───── READING TEXT

Using materials that already exist means you can even use trash in some way. Last year, I used devoré, which is very toxic, so not a very sustainable way of modifying fabrics. But I had some leftover, and it seemed like a waste not to use it. So, I combined it with the recycled corduroy and velvet and created this way of print-making that would imitate the devoré effect. I would press it on with a paste that flattened the hair on the velvet. When you know what you want to do, you can start thinking of more sustainable ways to do it. There are many ways to make fashion processes more sustainable and chemical-free, but it comes down to each designer’s capacity. 

You studied at the Lahti Institute of Design before Aalto – how did those two experiences differ and how did each one inform your current approach to fashion and design?

Aalto is very artistic, but it could benefit from being a bit more practical. We are told to be very creative, so we can bring this kind of thinking to brands when we graduate. At the Institute, it was more about learning practical skills and focusing more on ready-to-wear. Aalto has good contacts, but sometimes I wonder whether there should be more of that practical side. When you go to work, they will want to see what you’ve done in your BA collection, so they can determine what skills you have. So it’s important to start thinking about that, even on the BA. For my masters, I want to go back to Aalto, but I think I would take some other pathways outside of fashion design. I would like to learn more about sustainability. Even though I have never been very business-minded, it might be useful to have some business studies in my masters as well.

Aalto is very artistic, but it could benefit from being a bit more practical.”

That would definitely help if you wanted to start your own brand in the future. Is that something that you are considering?

I don’t know. I have always said no, but now I think maybe yes. Even though we have a really good art school in Helsinki, many people are going abroad, which is a bit of a shame. We don’t really have any investors here, but maybe having a creative community or collaboration could work. There are so many talented people in Finland, who it would be great to collaborate with.

Even though we have a really good art school in Helsinki, many people are going abroad, which is a bit of a shame.”

──────────
───── PROVIDED MATERIAL

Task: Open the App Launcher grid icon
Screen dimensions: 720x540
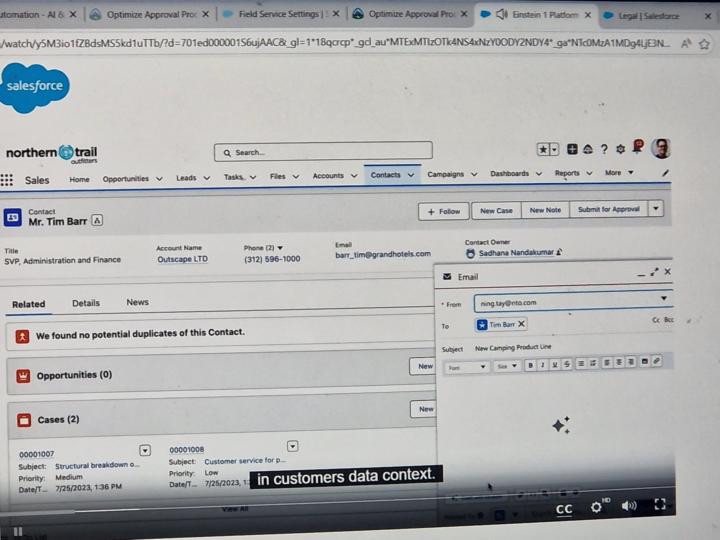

──────────

* [TASK DESCRIPTION]
Reproduce the part of the fashion design interview that runs from "Using materials that" up to and including "fashion and design?", word for word.

* [RESULT OF THIS TASK]
Using materials that already exist means you can even use trash in some way. Last year, I used devoré, which is very toxic, so not a very sustainable way of modifying fabrics. But I had some leftover, and it seemed like a waste not to use it. So, I combined it with the recycled corduroy and velvet and created this way of print-making that would imitate the devoré effect. I would press it on with a paste that flattened the hair on the velvet. When you know what you want to do, you can start thinking of more sustainable ways to do it. There are many ways to make fashion processes more sustainable and chemical-free, but it comes down to each designer’s capacity. 

You studied at the Lahti Institute of Design before Aalto – how did those two experiences differ and how did each one inform your current approach to fashion and design?